AMSTERDAM (AFP) – Two US residents of Yemeni descent have been arrested in Amsterdam after flying in from Chicago and staging what officials fear may have been a dry run for a terror attack.
US airport security screeners found suspicious-looking items in the men’s checked luggage late Sunday before they left the United States, including a cellphone taped to a medicine bottle, three cellphones taped together and watches taped together, The Washington Post reported.
One of the men, a 48-year-old, was also carrying 7,000 dollars in cash. US officials notified Dutch authorities that the men’s luggage included “suspicious items,” the Department of Homeland Security said.
Federal air marshals were aboard the flight, which reached its destination without incident, according to US officials.
The pair was arrested early Monday upon landing at Schiphol Airport.
Amid limited details about the incident, there were suggestions it may have been an unusual but harmless misunderstanding.
ABC News reported the bizarre incident may have been an attempt to test what items could pass through airport security by concealing “mock bombs” in their luggage, in possible preparation for a future attack.
But the Department of Homeland Security said in a statement that “the items were not deemed to be dangerous in and of themselves.”
A law enforcement official, requesting anonymity because the investigation was still ongoing, told AFP the men “did not have prohibited items on their persons or their carry on luggage.”
There were also questions about how the men were able to fly to Amsterdam after US airport security officials flagged bags belonging to at least one of them.
ABC News, which first reported the incident, identified the men as Ahmed Mohamed Nasser al-Soofi, of Detroit, Michigan, and Hezam al-Murisi. It said US officials had requested the arrests, a claim not confirmed by the Department of Homeland Security.
ABC also said the pair was charged with “preparing a terrorist attack,” but US law enforcement officials told The New York Times that the men had not been charged and the ordeal may have simply been a misunderstanding.
Dutch airport police declined to provide details of the arrest.
The men appear to have boarded United Airlines flight 908 from Chicago, Illinois to Amsterdam despite a slew of security concerns, beginning in Birmingham, Alabama, where Soofi reportedly started his journey.
Airport screeners there stopped him because of his “bulky clothing.” But because no explosives were discovered, Soofi was cleared to fly to Chicago.

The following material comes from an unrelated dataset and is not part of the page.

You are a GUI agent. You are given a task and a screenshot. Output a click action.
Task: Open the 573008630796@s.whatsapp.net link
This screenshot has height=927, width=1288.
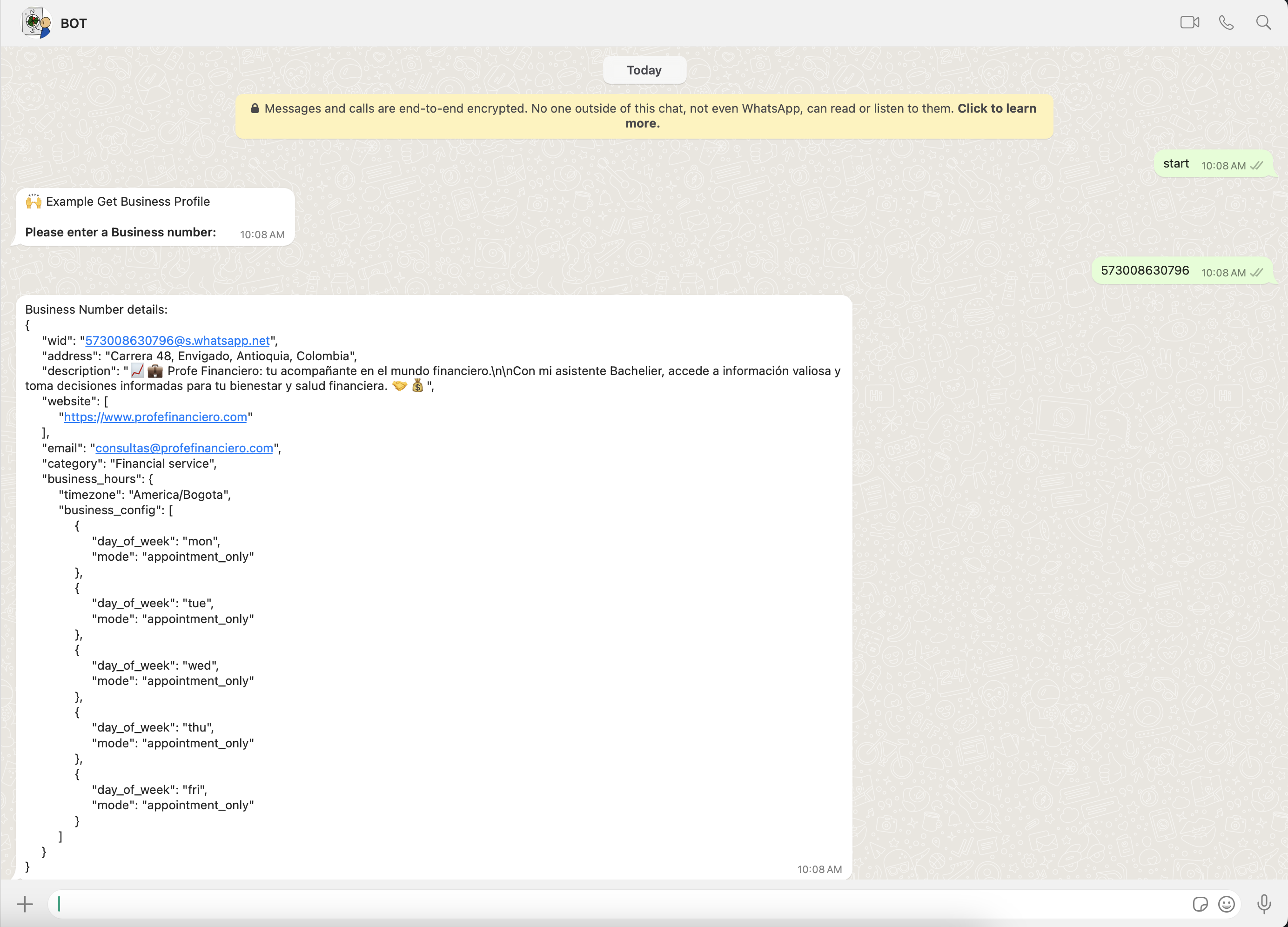[177, 341]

Several US media sources reported that he then checked his luggage on a flight bound from Chicago for Sana, with scheduled stops in both Dulles International Airport — just outside Washington — and Dubai.
Reports said he and Murisi boarded a flight to Amsterdam, and when officials at Dulles Airport realized that Soofi was not on the same plane as his bag, they recalled the flight and removed the luggage.
But The New York Times, which reported both men were US residents, said Soofi checked his bag onto a Yemen-bound flight from Birmingham, parting ways with his luggage in Alabama rather than Illinois.
CBS News said the men were not linked to each other and that investigators were focused exclusively on Soofi’s case.
And the Times quoted a man who said he was Soofi’s cousin as saying his relative’s luggage contents were not surprising.
He said Soofi had likely been taking electronic equipment and medication back home and had simply taped together items intended for the same recipient.
“This is our culture,” Omar Sufi told the newspaper.